» Task requirements:
Retype the lines from the records starting at the line containing "872x618 pixels. Task: Tick" and ending at the line containing "click(223, 12)", with both of those lines included.

» The data:
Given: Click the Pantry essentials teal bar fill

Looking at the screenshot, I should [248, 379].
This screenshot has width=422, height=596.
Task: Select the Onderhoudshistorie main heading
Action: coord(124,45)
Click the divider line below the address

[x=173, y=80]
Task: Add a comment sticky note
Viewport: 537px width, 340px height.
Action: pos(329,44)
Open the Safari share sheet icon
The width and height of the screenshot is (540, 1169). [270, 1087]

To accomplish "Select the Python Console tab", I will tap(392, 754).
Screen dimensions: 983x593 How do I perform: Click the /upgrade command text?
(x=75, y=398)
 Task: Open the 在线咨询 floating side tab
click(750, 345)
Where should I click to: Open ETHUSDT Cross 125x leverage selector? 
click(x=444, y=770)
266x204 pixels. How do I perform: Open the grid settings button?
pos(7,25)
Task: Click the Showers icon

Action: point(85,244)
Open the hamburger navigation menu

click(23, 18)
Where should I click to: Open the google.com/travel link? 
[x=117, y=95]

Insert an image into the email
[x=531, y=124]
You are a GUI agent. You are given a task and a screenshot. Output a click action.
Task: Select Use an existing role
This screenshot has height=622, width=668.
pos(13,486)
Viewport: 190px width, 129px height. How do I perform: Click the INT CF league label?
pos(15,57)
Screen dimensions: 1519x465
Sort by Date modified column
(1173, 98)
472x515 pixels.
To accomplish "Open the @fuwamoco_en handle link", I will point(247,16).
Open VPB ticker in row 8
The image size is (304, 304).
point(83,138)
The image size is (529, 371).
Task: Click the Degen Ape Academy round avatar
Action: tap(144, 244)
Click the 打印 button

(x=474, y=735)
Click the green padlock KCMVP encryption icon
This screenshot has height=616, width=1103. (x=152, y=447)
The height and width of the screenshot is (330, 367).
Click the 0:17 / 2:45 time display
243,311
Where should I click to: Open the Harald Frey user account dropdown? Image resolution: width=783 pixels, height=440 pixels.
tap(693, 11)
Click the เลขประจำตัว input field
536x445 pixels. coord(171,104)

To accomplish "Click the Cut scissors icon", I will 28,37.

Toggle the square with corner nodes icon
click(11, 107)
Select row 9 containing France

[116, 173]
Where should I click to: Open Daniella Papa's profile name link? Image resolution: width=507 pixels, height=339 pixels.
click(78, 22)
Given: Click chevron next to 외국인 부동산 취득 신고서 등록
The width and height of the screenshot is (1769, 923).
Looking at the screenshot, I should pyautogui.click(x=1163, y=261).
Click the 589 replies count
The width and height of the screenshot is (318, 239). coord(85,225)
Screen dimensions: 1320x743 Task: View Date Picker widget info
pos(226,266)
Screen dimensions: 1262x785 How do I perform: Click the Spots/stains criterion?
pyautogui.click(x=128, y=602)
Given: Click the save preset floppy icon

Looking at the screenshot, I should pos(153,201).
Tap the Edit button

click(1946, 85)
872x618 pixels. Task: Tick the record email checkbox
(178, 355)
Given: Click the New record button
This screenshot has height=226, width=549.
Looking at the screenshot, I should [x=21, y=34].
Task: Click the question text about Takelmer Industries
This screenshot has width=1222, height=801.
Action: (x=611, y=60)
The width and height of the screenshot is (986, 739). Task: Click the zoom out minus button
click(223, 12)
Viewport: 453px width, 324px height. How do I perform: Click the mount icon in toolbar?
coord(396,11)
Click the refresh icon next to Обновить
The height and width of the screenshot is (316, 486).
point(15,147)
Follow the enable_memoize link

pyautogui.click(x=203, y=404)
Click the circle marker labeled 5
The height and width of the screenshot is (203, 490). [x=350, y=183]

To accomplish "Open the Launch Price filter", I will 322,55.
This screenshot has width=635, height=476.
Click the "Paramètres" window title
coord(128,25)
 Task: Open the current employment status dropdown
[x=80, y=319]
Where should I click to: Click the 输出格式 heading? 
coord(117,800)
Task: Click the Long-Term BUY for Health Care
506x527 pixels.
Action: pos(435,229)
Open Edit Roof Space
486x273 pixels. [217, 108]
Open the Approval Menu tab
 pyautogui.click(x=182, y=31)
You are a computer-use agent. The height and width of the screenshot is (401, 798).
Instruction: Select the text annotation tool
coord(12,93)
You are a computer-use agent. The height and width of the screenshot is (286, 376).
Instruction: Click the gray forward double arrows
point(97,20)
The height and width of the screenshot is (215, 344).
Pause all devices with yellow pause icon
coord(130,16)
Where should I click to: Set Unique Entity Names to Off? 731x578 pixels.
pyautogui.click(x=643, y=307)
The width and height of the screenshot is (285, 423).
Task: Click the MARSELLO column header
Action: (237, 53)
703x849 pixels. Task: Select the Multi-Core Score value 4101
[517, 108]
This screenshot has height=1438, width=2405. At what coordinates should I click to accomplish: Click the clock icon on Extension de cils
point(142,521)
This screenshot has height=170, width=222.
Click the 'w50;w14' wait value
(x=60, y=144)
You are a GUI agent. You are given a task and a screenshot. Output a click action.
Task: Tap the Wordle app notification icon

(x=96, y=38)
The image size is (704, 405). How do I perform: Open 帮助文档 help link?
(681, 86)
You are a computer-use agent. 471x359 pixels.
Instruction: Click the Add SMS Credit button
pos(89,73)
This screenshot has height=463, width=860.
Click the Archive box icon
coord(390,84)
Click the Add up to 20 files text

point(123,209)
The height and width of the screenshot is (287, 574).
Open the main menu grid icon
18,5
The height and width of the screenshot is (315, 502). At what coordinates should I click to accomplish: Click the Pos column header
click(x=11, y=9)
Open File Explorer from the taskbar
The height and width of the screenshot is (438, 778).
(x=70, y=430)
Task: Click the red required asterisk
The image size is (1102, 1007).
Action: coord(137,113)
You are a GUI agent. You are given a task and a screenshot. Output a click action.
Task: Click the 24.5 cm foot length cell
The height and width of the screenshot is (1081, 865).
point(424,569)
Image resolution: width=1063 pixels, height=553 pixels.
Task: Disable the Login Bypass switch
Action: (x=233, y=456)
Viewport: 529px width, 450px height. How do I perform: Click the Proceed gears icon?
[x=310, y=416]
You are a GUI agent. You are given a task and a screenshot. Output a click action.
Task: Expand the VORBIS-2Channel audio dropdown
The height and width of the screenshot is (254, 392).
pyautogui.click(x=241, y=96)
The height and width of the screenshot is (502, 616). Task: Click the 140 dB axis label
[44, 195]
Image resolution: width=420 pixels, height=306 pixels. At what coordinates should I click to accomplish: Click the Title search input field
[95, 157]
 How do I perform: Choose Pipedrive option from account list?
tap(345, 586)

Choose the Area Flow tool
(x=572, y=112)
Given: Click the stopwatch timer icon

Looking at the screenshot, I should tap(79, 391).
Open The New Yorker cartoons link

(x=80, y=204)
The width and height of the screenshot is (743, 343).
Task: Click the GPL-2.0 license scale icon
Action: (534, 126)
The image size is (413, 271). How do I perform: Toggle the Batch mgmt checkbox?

» Completed exercise:
872x618 pixels. Task: Tick the record email checkbox
(178, 355)
Given: Click the New record button
This screenshot has height=226, width=549.
Looking at the screenshot, I should [x=21, y=34].
Task: Click the question text about Takelmer Industries
This screenshot has width=1222, height=801.
Action: (x=611, y=60)
The width and height of the screenshot is (986, 739). Task: Click the zoom out minus button
click(223, 12)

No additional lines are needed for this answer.